── DATA EXTRACTS

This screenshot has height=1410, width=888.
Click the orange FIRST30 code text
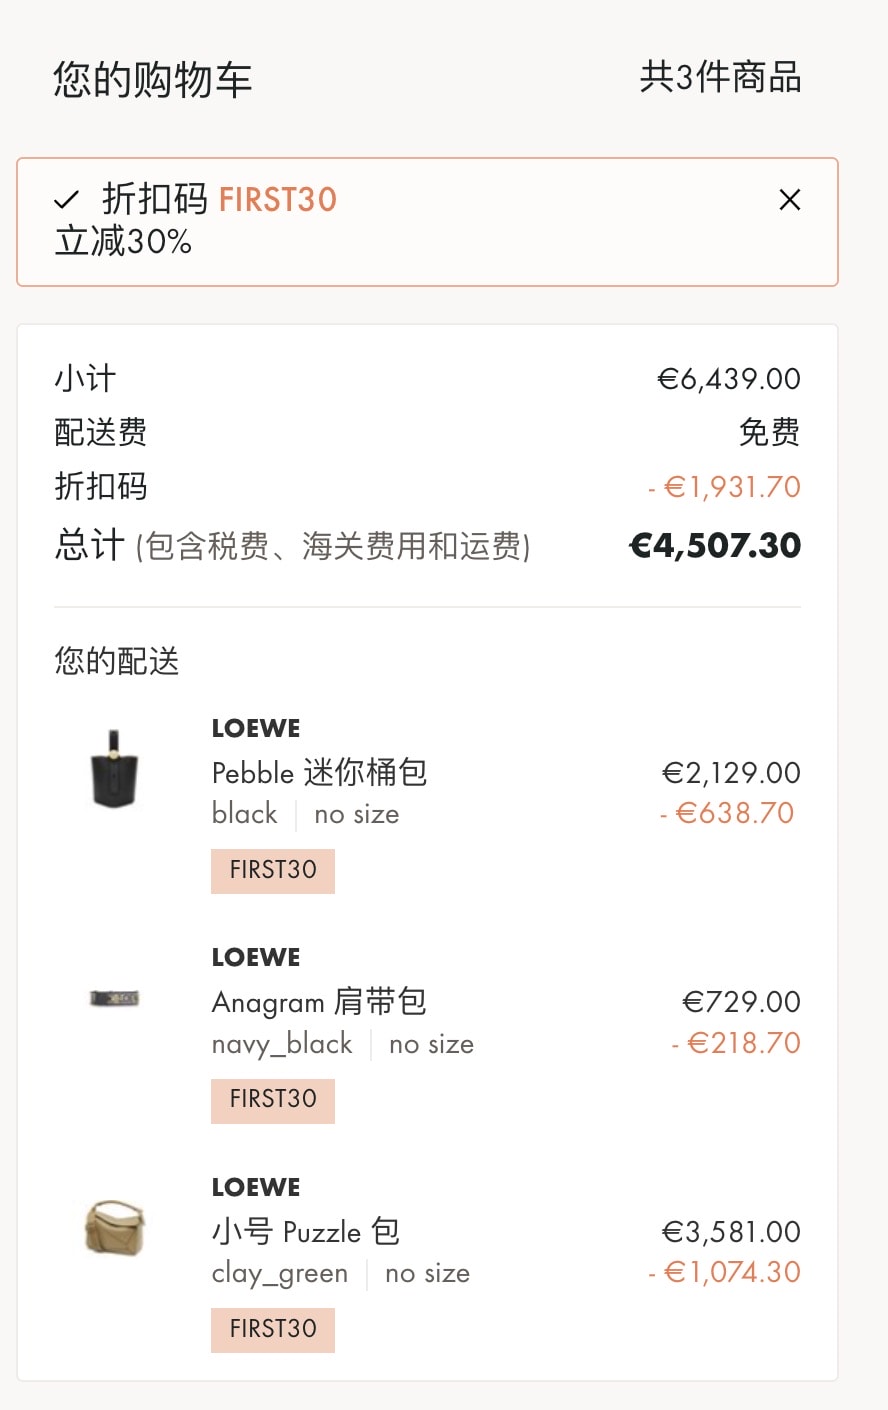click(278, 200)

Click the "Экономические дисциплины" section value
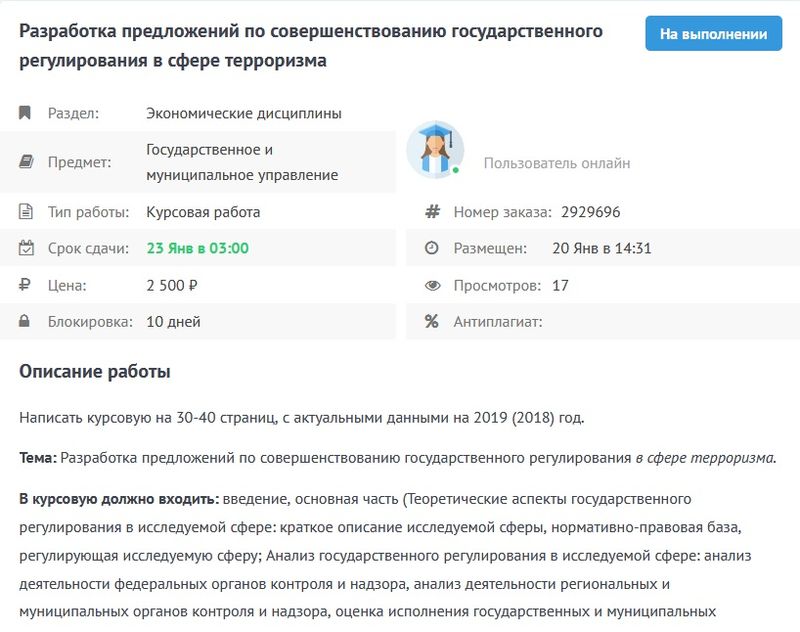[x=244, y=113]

────

# WHAT TO PRODUCE
Go through the records and repeat each one exactly, skipping anything that is a picture.

# RESPONSE TO THE EXERCISE
This screenshot has height=1410, width=888.
Click the orange FIRST30 code text
click(278, 200)

Click the "Экономические дисциплины" section value
[x=244, y=113]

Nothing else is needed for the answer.